## Exercise description
Set down exactly the lines of the listing below that begin at the one containing "The height and width of the screenshot is (1586, 1944)." and end at the last line, both included.
==*==
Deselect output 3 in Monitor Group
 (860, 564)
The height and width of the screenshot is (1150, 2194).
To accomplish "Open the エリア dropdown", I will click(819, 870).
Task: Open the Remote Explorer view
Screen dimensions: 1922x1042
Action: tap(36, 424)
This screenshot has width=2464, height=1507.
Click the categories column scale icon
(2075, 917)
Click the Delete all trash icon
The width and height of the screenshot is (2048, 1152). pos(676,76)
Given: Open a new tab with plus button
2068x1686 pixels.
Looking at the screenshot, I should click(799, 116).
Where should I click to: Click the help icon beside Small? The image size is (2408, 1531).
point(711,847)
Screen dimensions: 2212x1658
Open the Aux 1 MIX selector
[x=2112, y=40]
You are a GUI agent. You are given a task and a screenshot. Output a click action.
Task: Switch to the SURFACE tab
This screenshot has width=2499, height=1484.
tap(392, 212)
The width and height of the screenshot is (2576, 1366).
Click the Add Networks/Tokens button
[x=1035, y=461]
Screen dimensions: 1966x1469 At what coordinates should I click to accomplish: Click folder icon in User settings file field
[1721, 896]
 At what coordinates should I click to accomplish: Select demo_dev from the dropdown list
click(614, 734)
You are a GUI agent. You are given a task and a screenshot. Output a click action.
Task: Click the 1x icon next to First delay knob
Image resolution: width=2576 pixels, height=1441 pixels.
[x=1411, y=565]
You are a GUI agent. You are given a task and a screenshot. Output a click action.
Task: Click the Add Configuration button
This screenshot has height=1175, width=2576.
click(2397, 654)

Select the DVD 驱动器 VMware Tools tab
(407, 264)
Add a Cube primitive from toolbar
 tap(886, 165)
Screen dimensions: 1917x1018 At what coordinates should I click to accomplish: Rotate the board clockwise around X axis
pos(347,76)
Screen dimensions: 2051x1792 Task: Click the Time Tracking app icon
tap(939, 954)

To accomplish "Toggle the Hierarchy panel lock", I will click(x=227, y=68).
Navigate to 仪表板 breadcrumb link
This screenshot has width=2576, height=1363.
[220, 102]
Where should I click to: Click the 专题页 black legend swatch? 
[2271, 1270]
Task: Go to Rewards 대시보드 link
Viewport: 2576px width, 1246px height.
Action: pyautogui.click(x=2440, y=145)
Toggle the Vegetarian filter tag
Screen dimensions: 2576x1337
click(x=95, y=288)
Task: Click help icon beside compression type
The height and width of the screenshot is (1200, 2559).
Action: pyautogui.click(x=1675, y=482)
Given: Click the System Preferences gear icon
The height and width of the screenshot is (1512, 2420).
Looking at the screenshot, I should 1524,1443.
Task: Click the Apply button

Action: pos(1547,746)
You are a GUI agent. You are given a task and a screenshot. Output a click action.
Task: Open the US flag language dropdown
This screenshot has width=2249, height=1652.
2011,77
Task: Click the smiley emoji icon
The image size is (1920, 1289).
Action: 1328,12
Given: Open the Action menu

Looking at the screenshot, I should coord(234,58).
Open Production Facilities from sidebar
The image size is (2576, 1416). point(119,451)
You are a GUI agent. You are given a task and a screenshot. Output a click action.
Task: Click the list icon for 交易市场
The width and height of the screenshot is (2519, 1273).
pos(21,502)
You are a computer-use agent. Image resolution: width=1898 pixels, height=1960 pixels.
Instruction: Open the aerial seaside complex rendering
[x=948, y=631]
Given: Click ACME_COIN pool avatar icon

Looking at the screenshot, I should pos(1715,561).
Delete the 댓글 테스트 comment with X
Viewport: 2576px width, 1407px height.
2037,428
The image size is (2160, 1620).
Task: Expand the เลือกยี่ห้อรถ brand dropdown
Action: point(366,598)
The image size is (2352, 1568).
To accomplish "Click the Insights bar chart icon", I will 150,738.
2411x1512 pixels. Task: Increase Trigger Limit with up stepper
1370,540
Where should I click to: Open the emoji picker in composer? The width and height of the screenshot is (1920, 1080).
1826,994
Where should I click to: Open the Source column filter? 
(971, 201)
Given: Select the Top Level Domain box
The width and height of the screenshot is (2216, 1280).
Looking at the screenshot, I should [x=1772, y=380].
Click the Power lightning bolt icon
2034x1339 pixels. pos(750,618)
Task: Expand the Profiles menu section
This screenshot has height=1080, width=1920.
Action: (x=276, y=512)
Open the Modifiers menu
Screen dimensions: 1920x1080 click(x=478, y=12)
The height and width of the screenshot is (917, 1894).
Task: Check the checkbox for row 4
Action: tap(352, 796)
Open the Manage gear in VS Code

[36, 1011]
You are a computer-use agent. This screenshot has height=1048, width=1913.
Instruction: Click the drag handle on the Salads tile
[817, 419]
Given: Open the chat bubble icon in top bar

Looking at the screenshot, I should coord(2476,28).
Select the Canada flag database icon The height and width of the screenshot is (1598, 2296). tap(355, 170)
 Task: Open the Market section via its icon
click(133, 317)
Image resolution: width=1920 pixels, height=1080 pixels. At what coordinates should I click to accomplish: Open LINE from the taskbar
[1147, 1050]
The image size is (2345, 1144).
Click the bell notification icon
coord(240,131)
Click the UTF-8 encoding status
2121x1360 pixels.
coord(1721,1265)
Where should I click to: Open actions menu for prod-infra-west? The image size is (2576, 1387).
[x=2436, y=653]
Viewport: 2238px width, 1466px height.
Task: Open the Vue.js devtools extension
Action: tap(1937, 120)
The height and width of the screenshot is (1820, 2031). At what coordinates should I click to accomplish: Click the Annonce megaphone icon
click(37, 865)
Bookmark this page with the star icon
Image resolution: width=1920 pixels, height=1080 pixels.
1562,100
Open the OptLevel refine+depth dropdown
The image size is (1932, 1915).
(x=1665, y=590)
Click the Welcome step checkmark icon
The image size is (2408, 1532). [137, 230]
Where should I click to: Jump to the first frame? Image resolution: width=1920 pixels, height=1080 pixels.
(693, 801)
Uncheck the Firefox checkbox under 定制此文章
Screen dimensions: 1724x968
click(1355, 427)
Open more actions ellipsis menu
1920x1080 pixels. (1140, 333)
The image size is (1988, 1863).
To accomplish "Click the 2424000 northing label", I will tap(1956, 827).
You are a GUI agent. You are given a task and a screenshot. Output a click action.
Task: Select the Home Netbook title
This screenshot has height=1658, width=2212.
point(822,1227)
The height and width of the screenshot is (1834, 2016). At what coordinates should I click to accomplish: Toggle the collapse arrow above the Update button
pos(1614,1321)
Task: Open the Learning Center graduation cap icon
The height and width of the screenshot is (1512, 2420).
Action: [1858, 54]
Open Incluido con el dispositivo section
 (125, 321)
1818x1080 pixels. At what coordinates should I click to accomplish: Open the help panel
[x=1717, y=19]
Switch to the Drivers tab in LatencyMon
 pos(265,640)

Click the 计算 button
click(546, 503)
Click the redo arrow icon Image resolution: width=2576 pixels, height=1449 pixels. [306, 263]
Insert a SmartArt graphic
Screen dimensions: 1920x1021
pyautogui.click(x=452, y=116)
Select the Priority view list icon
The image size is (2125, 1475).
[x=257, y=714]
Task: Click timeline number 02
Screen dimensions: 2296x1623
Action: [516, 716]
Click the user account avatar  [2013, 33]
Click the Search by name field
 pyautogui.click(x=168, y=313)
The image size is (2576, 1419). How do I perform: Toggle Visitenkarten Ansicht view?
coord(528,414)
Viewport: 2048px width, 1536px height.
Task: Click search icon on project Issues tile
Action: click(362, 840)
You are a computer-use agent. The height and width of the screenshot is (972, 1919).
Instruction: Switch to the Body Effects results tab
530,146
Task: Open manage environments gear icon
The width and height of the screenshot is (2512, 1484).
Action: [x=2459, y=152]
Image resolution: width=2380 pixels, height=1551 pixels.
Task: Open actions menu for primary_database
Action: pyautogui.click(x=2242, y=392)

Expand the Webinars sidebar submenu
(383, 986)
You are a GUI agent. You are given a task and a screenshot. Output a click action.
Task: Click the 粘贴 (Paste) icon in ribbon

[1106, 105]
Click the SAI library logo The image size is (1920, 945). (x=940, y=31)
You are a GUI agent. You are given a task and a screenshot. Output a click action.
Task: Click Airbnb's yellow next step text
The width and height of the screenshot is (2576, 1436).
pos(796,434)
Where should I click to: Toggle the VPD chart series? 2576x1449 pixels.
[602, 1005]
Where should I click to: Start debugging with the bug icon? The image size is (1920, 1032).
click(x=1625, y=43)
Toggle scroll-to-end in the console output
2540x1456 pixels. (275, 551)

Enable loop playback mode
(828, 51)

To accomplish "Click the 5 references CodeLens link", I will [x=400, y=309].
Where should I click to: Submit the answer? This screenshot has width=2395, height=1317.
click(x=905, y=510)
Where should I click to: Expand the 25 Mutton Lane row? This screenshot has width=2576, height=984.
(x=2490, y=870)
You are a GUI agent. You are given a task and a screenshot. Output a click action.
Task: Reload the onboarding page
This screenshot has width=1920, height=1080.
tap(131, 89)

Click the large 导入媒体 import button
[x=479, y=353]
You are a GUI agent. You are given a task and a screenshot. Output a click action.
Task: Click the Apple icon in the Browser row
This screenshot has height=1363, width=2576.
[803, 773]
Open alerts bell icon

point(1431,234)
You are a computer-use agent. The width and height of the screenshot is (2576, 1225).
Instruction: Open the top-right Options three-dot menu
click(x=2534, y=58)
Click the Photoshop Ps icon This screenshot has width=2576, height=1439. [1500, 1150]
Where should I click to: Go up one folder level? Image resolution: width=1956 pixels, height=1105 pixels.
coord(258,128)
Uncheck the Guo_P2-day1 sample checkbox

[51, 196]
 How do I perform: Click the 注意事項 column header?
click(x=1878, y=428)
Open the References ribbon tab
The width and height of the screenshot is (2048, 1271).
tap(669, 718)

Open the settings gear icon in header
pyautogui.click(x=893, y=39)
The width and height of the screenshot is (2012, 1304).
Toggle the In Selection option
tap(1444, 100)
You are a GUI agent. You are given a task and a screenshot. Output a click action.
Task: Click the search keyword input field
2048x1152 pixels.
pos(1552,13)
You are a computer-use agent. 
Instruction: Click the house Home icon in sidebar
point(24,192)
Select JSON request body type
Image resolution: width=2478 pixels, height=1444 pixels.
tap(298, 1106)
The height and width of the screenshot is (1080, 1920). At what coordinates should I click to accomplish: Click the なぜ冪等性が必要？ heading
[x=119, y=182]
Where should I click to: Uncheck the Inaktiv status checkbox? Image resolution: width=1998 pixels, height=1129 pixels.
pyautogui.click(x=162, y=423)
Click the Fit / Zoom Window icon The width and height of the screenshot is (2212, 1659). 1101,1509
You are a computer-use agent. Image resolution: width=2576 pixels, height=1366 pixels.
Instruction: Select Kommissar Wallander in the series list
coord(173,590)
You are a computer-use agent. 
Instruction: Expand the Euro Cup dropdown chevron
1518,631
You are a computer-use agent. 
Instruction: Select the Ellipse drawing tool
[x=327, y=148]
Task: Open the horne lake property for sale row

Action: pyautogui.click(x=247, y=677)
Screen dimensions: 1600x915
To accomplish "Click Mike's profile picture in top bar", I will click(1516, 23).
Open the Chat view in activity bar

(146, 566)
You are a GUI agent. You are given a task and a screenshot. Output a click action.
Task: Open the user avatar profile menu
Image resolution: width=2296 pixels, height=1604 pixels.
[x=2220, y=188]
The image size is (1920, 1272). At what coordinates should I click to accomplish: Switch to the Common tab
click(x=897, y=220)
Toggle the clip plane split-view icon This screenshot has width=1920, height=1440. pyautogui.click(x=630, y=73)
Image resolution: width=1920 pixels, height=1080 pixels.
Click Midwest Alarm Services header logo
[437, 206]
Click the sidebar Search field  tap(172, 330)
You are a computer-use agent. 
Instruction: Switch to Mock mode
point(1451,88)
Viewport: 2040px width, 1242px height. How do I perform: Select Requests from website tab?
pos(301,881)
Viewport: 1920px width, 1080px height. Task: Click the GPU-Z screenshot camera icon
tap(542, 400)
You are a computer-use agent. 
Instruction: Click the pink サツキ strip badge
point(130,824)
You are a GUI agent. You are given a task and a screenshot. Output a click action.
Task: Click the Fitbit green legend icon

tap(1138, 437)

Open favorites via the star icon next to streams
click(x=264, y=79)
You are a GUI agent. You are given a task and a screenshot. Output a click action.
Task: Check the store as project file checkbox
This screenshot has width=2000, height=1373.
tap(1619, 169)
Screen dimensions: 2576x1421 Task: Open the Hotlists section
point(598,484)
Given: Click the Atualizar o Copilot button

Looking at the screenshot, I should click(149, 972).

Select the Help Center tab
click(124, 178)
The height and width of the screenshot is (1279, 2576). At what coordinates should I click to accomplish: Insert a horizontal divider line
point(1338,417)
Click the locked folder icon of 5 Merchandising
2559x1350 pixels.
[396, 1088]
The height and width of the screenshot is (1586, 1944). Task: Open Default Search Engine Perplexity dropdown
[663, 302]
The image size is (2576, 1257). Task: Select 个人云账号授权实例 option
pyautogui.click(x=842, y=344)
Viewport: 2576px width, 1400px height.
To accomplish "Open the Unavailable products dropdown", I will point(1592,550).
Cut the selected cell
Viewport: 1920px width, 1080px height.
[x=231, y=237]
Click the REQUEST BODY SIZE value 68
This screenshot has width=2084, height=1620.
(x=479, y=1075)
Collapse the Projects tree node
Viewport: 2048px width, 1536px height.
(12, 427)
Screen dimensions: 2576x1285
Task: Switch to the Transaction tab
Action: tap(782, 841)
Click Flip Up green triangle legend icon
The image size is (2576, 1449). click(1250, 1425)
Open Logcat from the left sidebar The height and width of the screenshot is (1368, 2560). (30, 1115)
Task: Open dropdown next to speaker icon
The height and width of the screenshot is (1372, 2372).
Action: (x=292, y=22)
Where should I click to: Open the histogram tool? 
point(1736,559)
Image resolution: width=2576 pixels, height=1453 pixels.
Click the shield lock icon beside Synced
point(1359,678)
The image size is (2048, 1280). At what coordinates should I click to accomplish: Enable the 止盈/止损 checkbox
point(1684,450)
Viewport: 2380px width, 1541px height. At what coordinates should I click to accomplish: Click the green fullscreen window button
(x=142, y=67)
==*==
## Exercise result
The height and width of the screenshot is (1586, 1944). Task: Open Default Search Engine Perplexity dropdown
[663, 302]
The image size is (2576, 1257). Task: Select 个人云账号授权实例 option
pyautogui.click(x=842, y=344)
Viewport: 2576px width, 1400px height.
To accomplish "Open the Unavailable products dropdown", I will point(1592,550).
Cut the selected cell
Viewport: 1920px width, 1080px height.
[x=231, y=237]
Click the REQUEST BODY SIZE value 68
This screenshot has width=2084, height=1620.
(x=479, y=1075)
Collapse the Projects tree node
Viewport: 2048px width, 1536px height.
(12, 427)
Screen dimensions: 2576x1285
Task: Switch to the Transaction tab
Action: tap(782, 841)
Click Flip Up green triangle legend icon
The image size is (2576, 1449). click(1250, 1425)
Open Logcat from the left sidebar The height and width of the screenshot is (1368, 2560). (30, 1115)
Task: Open dropdown next to speaker icon
The height and width of the screenshot is (1372, 2372).
Action: (x=292, y=22)
Where should I click to: Open the histogram tool? 
point(1736,559)
Image resolution: width=2576 pixels, height=1453 pixels.
Click the shield lock icon beside Synced
point(1359,678)
The image size is (2048, 1280). At what coordinates should I click to accomplish: Enable the 止盈/止损 checkbox
point(1684,450)
Viewport: 2380px width, 1541px height. At what coordinates should I click to accomplish: Click the green fullscreen window button
(x=142, y=67)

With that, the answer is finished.